My WW turned my world upside down with her serial cheating and psychopathic symptoms of no emotion or remorse. Only after blowing her out of the water did she step out of the fog.

Like many on here, so much damage, but I care for her, possibly still love her. But our relationship is book ended with affairs - she was dating another guy in a full fledged relationship when we got engaged and it continued into our engagement (she picked me instead of him for marriage, I win?), and this year, I exposed another full on relationship where the OM had fallen in love with her. She admitted to me she wouldn't have stopped the affair without me finding out.
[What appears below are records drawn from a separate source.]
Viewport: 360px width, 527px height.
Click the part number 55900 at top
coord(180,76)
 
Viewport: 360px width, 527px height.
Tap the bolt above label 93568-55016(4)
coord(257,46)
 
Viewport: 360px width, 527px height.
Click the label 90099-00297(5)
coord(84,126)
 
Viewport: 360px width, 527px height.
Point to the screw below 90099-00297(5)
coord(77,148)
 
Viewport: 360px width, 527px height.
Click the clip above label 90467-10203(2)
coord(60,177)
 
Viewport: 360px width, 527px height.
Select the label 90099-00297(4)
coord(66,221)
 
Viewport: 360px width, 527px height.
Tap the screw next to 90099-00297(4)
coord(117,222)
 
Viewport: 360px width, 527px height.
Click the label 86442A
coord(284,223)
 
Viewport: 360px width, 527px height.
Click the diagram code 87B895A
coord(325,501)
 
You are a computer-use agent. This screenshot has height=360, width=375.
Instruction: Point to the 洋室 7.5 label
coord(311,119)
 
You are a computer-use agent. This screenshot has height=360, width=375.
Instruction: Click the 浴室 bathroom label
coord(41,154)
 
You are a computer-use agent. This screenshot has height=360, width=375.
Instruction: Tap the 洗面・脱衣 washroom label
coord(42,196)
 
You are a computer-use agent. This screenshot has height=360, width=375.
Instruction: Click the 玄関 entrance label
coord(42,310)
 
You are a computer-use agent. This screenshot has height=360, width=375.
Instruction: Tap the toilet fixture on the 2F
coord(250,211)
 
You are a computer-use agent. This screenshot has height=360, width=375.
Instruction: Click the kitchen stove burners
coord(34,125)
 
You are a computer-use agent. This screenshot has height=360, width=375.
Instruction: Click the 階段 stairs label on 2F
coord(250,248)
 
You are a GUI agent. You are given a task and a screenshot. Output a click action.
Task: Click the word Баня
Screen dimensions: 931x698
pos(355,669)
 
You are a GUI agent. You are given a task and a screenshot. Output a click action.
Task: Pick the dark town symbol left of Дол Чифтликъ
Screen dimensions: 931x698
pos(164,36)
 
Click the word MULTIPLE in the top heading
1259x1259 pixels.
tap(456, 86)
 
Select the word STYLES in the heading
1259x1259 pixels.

Since my wife was so selfish that she kept me caged up when we were still dating, yet had a 2nd relationship (had she been mature and said we needed a break to date others, things would be much different - we found our way back to each other before), I wouldn't be so wildly curious as to what it's like to date someone else. I came into myself late in life, pretty much at the time she was emotionally abusing me, yet I've been able to control the impulse to wander. This is really the only woman I truly had a long term relationship with, and now that she destroyed all I knew, inevitably I'm absurdly curious as to what else is out there.

Such a terrible reward for trying to do everything right. My therapist pretty much said he thinks I need to try out dating some other girls before even considering reconciliation with my wife. He thinks I'll eat myself up from the inside, or become my wife and cheat on her in the future. I don't disagree, and while being separated isn't the same as a clean divorce, at least it's not having an affair while one is thinking everything is fine and dandy in marriage. My wife has excepted I may be with other girls - crazy how much she wants to be with me (amazing really given her past, it certainly suggests otherwise).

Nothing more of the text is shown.